She said the department would continue to target the farm and forestry, as well as retail sectors.

To emphasise why farms were being targeted, Oliphant pointed to a recent blitz in KwaZulu-Natal where just two out of the 12 farms labour inspectors had visited were found to be fully compliant with the country's labour laws.

In her budget vote speech, Oliphant emphasised that her department was strengthening its inspectorate and that an allocation of R60 million over the next two years had been set aside by the National Treasury in the Medium Term Expenditure Framework to create more inspectors' posts at specialist levels.

Turning to the new Public Employment Services Bill, Oliphant said her department had registered 497 714 job sectors up to December 31 last year.

"The service was able to link 70% of these registered job seekers to career counselling, skills development interventions, work placement opportunities, unemployment insurance fund (UIF) and compensation fund benefits," she said.

Career guidance services were also undertaken for nursing colleges in Gauteng, saving R2 million in recruitment costs, she said, adding that the service was also extended to ex-offenders, co-operatives members and small business owners.

In the period up to March 2011, the UIF paid benefits totalling R5.3 billion to 693 000 people, compared to R5.7 billion to 779 604 beneficiaries the previous year, said Oliphant.

She said the fund had invested R35 billion (or 67%) of its R52 billion portfolio in government, municipal and parastatal bonds (including an investment in the Industrial Development Corporation through the purchase of a R2 billion bond last year), as well as money-market instruments that support infrastructure projects aimed at creating jobs.

"The fund has identified a number of projects in pursuit of the decent work agenda in South Africa.

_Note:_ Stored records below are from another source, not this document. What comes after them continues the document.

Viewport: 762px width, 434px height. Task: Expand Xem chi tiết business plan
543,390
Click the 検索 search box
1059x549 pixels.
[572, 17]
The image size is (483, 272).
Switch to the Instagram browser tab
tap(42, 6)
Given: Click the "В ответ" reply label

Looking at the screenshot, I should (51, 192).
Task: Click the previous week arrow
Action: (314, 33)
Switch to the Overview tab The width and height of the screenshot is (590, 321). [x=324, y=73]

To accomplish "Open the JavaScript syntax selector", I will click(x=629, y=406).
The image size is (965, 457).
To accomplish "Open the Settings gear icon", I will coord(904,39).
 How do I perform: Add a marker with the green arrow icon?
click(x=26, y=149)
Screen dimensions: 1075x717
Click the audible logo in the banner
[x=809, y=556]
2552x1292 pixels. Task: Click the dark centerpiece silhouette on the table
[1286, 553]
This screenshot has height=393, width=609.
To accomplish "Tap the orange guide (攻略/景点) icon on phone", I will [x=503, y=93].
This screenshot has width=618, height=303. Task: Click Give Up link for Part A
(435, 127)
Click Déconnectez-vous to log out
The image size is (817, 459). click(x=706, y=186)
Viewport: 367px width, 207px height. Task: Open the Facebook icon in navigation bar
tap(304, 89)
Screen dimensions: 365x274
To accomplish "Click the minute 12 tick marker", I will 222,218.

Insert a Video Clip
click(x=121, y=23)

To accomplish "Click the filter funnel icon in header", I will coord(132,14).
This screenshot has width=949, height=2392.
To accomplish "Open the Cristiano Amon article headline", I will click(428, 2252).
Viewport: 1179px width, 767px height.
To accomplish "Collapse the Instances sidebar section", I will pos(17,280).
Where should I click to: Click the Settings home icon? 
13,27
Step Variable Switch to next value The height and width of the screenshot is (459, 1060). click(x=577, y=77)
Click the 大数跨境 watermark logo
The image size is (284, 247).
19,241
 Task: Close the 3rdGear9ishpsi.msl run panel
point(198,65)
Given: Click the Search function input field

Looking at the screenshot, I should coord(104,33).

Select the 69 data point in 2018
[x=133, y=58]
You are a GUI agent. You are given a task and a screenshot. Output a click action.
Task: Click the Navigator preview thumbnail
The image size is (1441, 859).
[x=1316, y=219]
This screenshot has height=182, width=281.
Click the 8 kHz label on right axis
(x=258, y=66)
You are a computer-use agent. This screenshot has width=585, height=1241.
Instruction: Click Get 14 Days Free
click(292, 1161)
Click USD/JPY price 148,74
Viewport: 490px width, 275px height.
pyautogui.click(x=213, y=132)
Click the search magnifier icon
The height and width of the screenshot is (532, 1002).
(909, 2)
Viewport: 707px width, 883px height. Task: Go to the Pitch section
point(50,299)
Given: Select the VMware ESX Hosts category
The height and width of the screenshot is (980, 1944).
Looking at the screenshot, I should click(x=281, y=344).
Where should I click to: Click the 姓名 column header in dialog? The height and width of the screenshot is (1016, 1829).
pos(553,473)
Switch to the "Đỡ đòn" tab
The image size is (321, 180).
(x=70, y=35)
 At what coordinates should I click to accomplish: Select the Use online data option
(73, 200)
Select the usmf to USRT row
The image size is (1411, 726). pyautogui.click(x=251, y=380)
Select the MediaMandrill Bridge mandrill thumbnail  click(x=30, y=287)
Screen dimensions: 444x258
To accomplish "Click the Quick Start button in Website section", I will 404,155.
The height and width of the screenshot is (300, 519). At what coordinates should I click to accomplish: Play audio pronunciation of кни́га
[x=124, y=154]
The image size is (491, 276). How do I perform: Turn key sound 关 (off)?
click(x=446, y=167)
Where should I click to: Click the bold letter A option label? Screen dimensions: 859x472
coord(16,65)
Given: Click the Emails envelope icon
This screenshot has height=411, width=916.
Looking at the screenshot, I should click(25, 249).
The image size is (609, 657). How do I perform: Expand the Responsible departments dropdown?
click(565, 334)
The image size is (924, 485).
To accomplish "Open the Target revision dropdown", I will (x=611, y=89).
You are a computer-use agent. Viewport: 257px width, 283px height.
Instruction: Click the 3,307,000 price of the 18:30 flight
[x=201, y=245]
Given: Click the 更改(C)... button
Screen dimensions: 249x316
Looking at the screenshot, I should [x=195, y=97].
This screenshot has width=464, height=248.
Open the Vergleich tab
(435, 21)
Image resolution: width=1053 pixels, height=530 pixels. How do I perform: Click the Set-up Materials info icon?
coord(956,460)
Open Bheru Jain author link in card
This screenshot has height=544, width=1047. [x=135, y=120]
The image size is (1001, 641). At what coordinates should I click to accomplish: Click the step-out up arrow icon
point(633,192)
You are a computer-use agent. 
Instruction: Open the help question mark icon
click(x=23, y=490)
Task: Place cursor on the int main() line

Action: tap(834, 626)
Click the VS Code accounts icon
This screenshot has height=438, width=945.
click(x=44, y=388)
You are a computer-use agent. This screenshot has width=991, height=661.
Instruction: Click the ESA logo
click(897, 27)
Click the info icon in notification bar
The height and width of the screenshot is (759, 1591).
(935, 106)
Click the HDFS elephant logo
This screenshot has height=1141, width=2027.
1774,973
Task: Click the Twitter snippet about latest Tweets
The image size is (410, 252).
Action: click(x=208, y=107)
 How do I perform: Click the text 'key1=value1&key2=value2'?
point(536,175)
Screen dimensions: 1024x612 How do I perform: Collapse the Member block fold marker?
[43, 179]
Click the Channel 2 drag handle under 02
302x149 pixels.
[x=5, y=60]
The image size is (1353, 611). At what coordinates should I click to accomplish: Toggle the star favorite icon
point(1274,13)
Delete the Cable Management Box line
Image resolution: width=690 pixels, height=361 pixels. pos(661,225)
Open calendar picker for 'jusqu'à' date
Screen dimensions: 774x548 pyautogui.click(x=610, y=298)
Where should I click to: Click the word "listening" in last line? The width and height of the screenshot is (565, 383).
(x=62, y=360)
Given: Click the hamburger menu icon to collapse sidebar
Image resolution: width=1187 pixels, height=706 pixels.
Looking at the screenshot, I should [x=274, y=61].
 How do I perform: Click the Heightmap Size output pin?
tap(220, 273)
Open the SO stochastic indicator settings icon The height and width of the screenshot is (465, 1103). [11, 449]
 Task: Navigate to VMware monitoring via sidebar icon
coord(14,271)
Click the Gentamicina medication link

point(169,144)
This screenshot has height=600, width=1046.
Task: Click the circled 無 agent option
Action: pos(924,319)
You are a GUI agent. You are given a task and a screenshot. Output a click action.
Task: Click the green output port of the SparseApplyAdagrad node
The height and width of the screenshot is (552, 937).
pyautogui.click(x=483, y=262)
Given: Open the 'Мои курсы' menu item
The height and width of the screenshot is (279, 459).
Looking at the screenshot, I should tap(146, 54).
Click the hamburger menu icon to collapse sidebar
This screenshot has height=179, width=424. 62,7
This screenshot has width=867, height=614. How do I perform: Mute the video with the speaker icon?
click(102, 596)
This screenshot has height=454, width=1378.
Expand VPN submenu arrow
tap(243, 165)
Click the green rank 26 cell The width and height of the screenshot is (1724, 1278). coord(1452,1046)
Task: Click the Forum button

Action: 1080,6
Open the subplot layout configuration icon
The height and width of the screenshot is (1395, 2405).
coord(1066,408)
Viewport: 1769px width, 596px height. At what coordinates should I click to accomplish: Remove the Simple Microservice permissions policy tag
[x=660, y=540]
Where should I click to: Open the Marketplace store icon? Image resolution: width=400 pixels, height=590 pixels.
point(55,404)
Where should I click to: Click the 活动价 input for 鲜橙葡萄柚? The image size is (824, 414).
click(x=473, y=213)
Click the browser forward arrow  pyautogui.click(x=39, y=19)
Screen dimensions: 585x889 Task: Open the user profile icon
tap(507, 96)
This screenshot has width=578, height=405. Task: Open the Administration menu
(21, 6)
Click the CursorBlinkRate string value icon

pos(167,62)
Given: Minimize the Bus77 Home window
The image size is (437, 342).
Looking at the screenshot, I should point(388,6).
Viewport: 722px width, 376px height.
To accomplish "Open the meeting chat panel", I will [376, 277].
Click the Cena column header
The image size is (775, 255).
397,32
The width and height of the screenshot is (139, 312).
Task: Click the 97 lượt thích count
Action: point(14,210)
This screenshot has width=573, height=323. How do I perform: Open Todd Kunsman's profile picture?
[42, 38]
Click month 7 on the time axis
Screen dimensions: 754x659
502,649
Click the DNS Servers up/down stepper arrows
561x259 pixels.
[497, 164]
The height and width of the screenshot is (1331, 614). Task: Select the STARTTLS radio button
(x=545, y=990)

The contribution of the fund comprises both commercial and social responsibility investment," she said.

Added to this, the Compensation Fund has invested R9 billion in support of investment in infrastructure projects aimed at creating jobs, she said.

Oliphant said the department's various branches and public entities had also outlined plans to create 54 000 jobs and save 156 800 jobs in distressed companies and sectors through training initiatives and place over two million work seekers in jobs over the next three years.

Oliphant said the four labour-law proposals published at the end of last year - the Labour Relations Amendment Bill, Basic Conditions of Employment Amendment Bill, Employment Equity Amendment Bill and the Employment Services Bill - were still being debated at Nedlac.

However, she said she was concerned that the proposals had not yet been finalised and that she would meet with the government's social partners to fast track input into the bills.

She said a key point of contention was around section 42 on the Employment Equity Amendment Bill - where dispute has arisen over whether affirmative action would be applied according to national or provincial demographics.

Oliphant said to get around this, the department is proposing that reference to both "national and regional (relating to the respective district)" demographics be taken out, and in its place, allowing the employer to choose between either the national and regional demographics.